Let's say we have a 1GHz system, one instruction per Hz, a signal at 1MHz and we're measuring at 1kHZ. If we're rock-solid at 1kHz then, as you said, we can't distinguish 1MHz from 2kHz, but if we're off by a little bit, then things change.
Let's say the 1MHz events are at times 50, 1050, 2050, and so on, and the 1kHz sample rate triggers at 0, 1000000, 2000000, and so on. You'll obviously never see that event.
But suppose there's a little bit of noise in the sample rate timing and we're just under 1kHz, so now the samples are 0, 1000001, 2000001, 3000005, etc. Sooner or later we're going to hit that 1MHz event, and we're not going to hit it at the same rates as we would a 2kHz event, a 10kHz event, and so on.
We might not hit it that often, but we'll hit it sooner or later, and we'll also hit a lot of its neighbors.
You’re not describing anything different from how Nyquist pops up in analog signals either - sampling and signal will always have jitter and noise. I would recommend reading the linked pdf if you haven’t done so as it gives a number of examples of how Nyquist can screw up your intuition.
I read it when it was first posted, and skimmed it again just now to be sure, and my conclusion is unchanged: Nyquist has nothing useful to say about sampling profilers. I think the author would agree with me. See, for example, the discussion of EKG signals, or this bit from the intro:
> The difficulty with the Nyquist-Shannon sampling theorem is that it is based on the notion that the signal to be sampled must be perfectly band limited. This property of the theorem is unfortunate because no real world signal is truly and perfectly band limited.
whose relevance I'll get to below.
(I'm assuming that by "sampling profiler" you mean the usual practice of recording on a cadence the call stack / program counter / etc of some code; if this is not what you meant please clarify)

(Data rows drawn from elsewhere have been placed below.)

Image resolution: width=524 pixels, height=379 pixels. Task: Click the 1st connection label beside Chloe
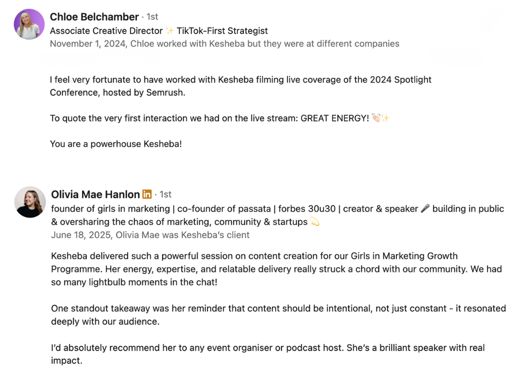pyautogui.click(x=152, y=17)
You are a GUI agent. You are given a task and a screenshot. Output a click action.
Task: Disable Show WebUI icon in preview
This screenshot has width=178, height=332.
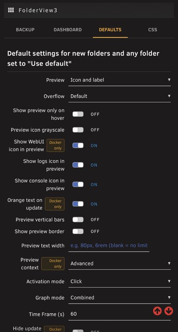coord(78,146)
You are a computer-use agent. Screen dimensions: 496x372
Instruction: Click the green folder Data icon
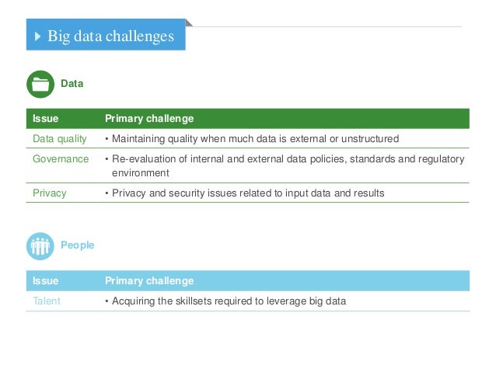(x=40, y=84)
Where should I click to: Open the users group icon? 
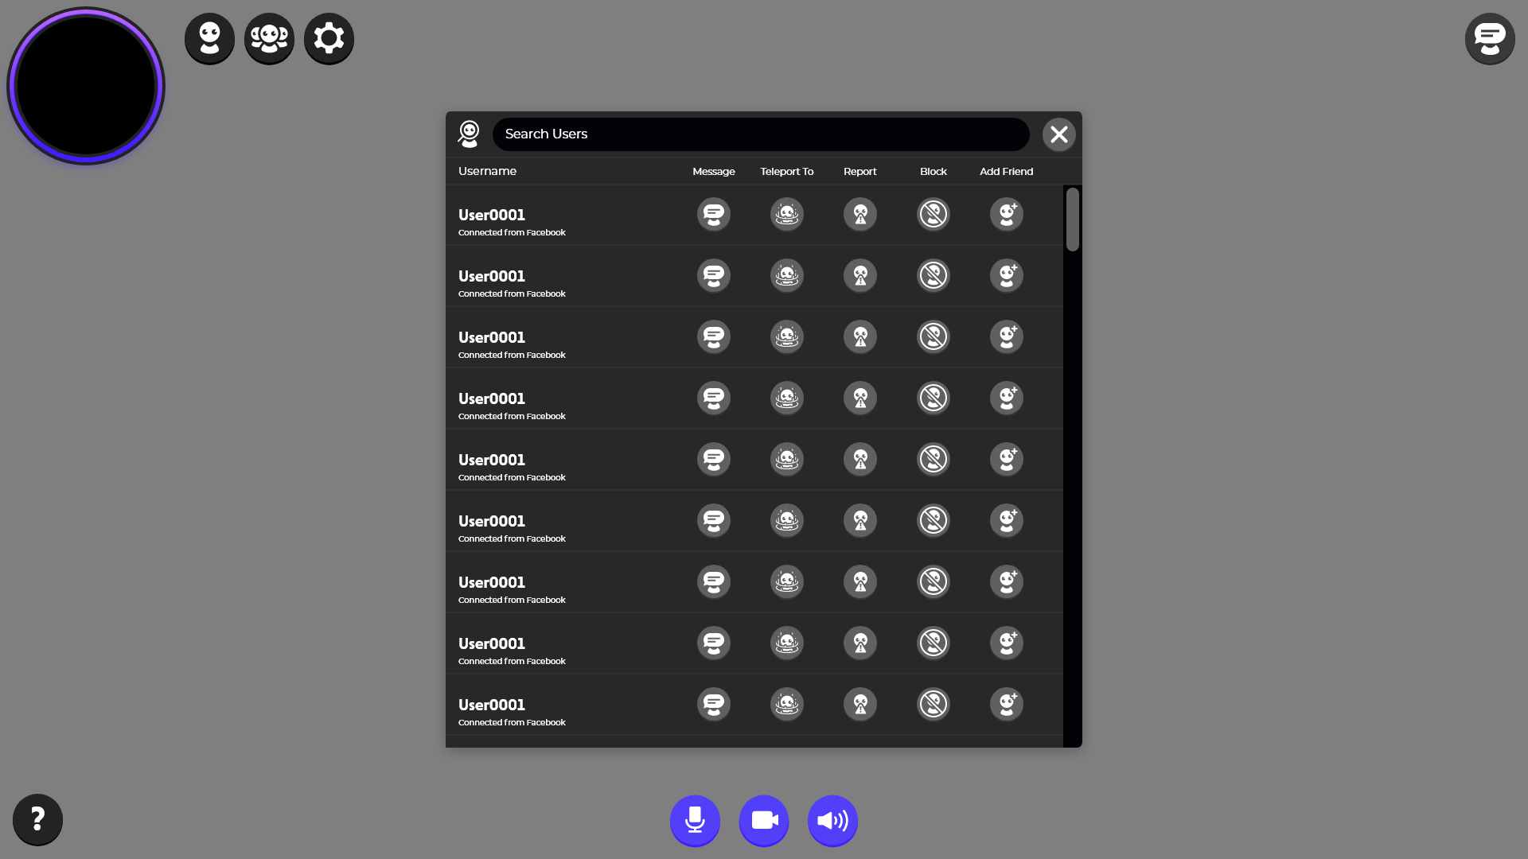point(269,38)
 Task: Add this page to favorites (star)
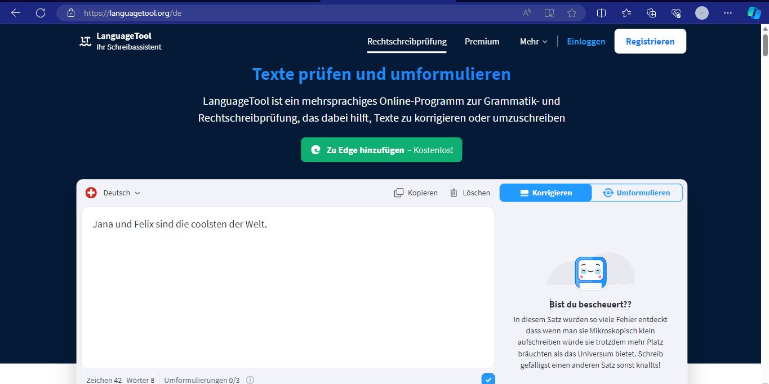(572, 13)
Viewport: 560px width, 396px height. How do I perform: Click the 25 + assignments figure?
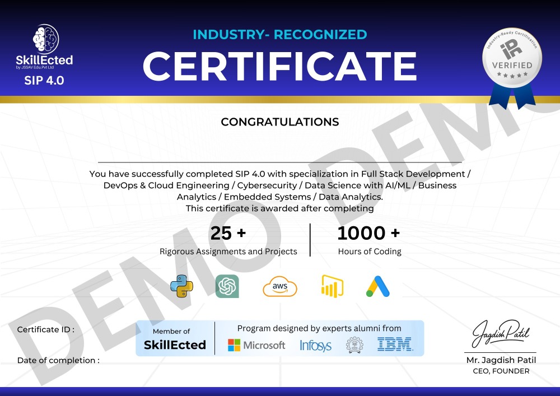tap(227, 233)
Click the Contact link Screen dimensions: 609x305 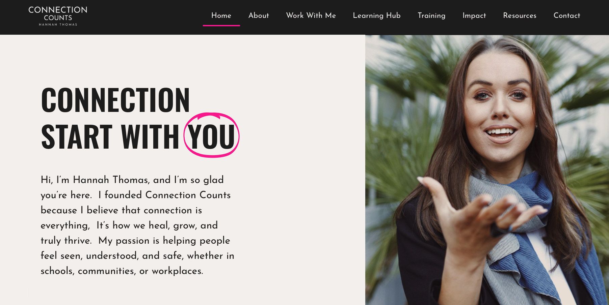point(567,16)
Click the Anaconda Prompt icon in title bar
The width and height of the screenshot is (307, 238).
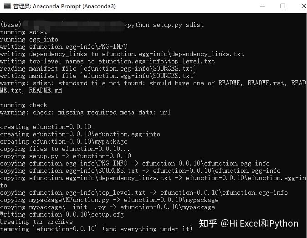7,6
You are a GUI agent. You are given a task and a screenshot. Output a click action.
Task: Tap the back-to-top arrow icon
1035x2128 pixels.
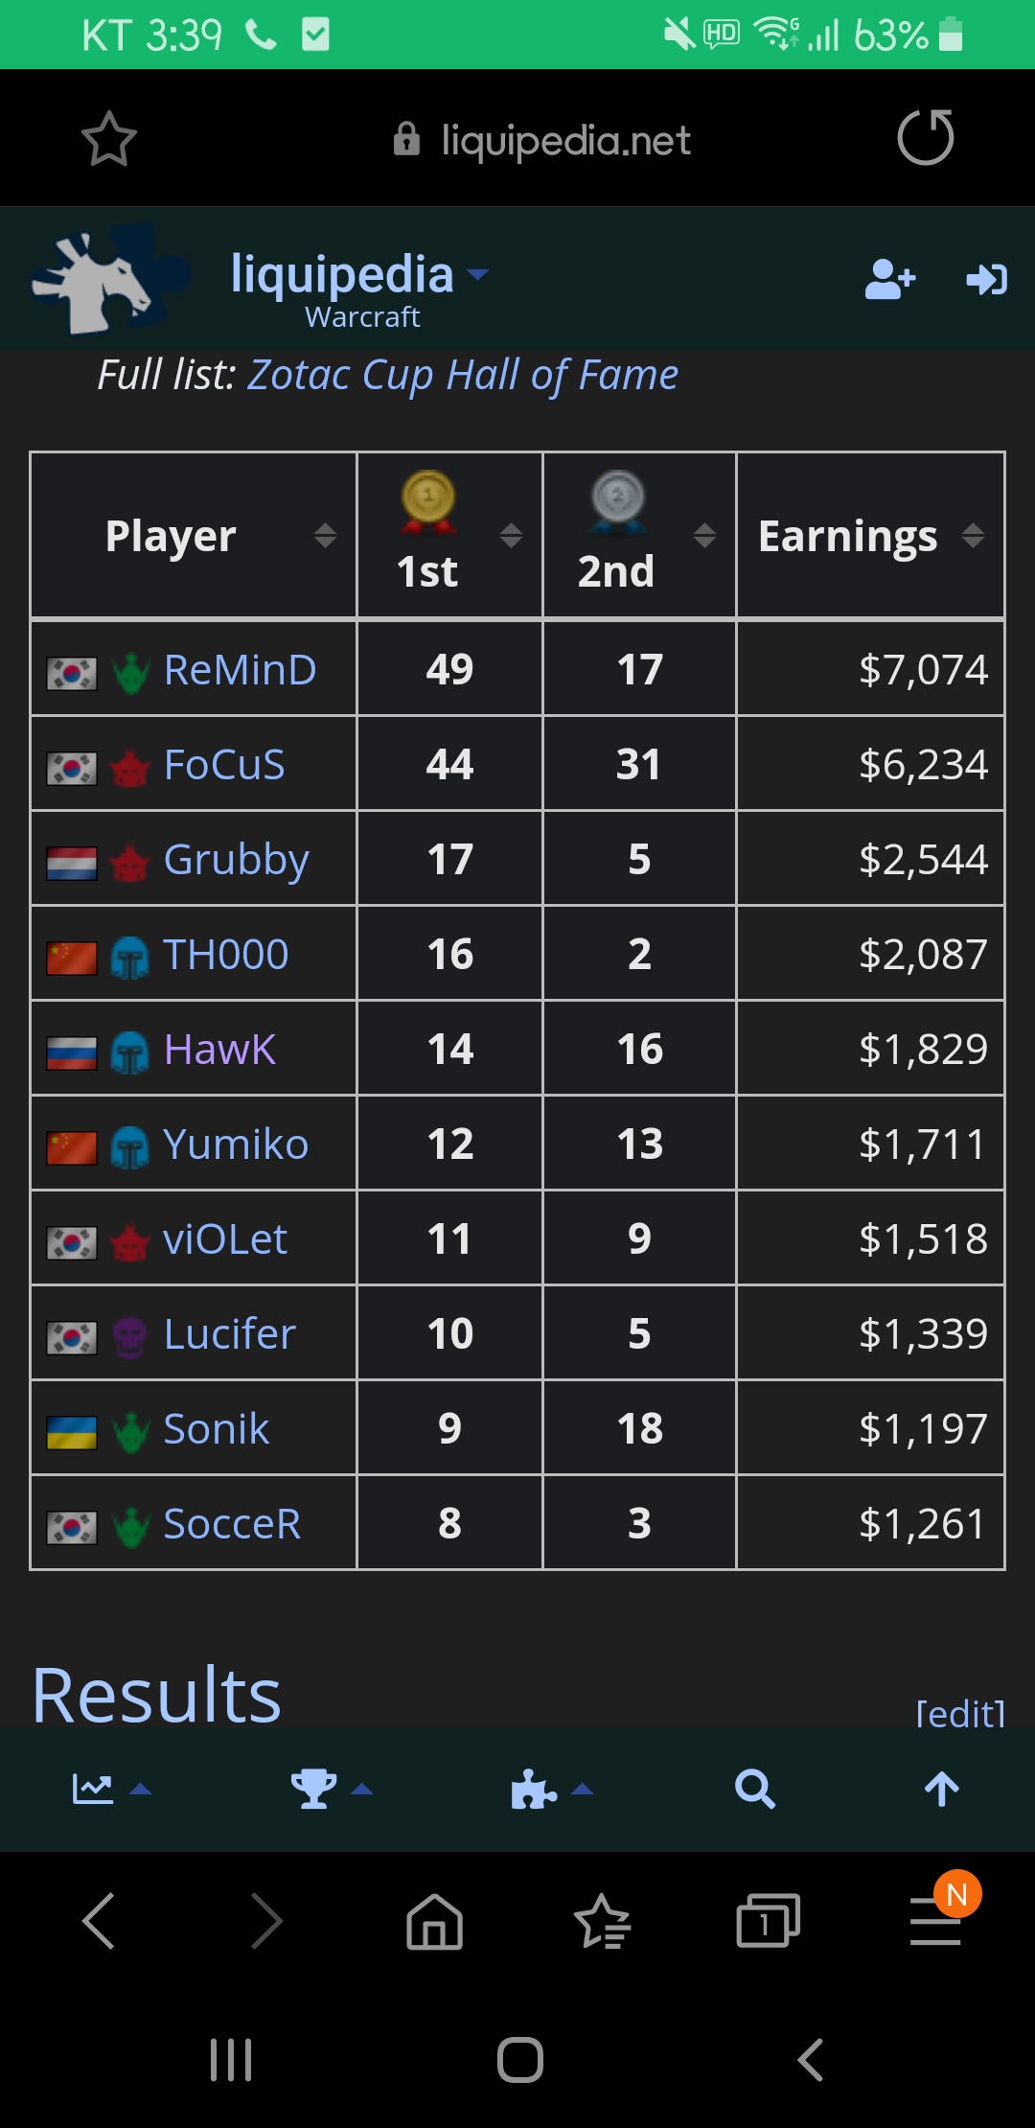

If you approach sampling profiling from a signals viewpoint, what's the signal that you're sampling? I see it as a collection of pulse waves of varying (and irregular!) duty cycles, each pulse wave corresponding to a yes/no answer to "is the program inside this function / executing this instruction / etc". At any given sample we collect our data and that tells us which waves are high; all others will be low.
Nyquist, as the above quote points out, only applies to perfectly band limited signals. Not only are pulse waves not perfectly band limited, they're actually extremely not band limited, with energy at harmonics going all the way up. Right away that should tell you that Nyquist is the wrong way to be thinking about things!
And furthermore, Nyquist tells you what you need if you want to reconstruct the original signal, but why do you want to do that in the first place? Do you actually care about the phase of the wave and the timings of the pulses, or do you just care about how often the wave is high? (i.e. how often any bit of code is executed). I don't think I've ever cared about the phase and timings when profiling, but I do care very much about how often the wave is high.
One possible issue is that if sampling is even slightly biased, it can incorrectly estimate the relative frequency of different points/functions in tight inner function calls (which can't happen with infrequently called functions with a long runtime)?
Why FIR? It had a super sharp cutoff and of course linear phase. If I'd known about Bessel filters at the time I'd have tried those out. Live and learn and ship it.